* **Provided text**
This is not -my- number.  It is simply the best case RAID15 number.
Just as the worst case is 3.  Both numbers are part of the decision
making equation.  In my response to David, in which you cut the context,
I was simply stating his numbers were different than mine, and likely
wrong, which they were.  I was not making the argument, as you seem to
suggest here, that one should look at the best case 11 disk redundancy
as a magical number on which to make a decision.

> but quicksort has taught me to always 
> look at average-case and worst-case as well. What you describe has very good 
> best-case failure resilience, but its worst-case resilience is poorer. It 
> has better best-case, average-case, *and* worst-case performance, but has 
> considerably worse storage efficiency.

This has already been stated many times in the thread, more than once by
me.

> All of those need to be weighed in deciding which to use; raid 15 being 
> 'just better' isn't something that can be claimed. It depends on the 
> workload.

* **Collected material**
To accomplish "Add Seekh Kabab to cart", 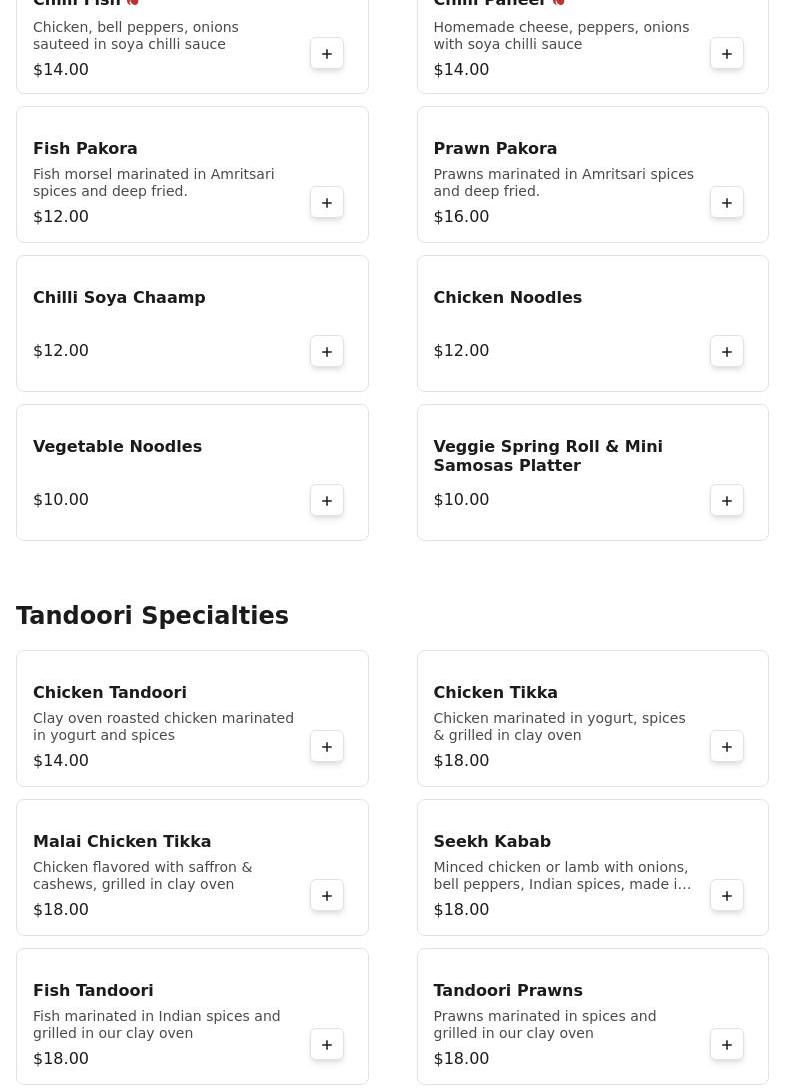I will [727, 896].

* **What to do**
Reproduce the full text on RAID15 failure resilience from above, word for word and with its quoted lines intact.

* **Response**
This is not -my- number.  It is simply the best case RAID15 number.
Just as the worst case is 3.  Both numbers are part of the decision
making equation.  In my response to David, in which you cut the context,
I was simply stating his numbers were different than mine, and likely
wrong, which they were.  I was not making the argument, as you seem to
suggest here, that one should look at the best case 11 disk redundancy
as a magical number on which to make a decision.

> but quicksort has taught me to always 
> look at average-case and worst-case as well. What you describe has very good 
> best-case failure resilience, but its worst-case resilience is poorer. It 
> has better best-case, average-case, *and* worst-case performance, but has 
> considerably worse storage efficiency.

This has already been stated many times in the thread, more than once by
me.

> All of those need to be weighed in deciding which to use; raid 15 being 
> 'just better' isn't something that can be claimed. It depends on the 
> workload.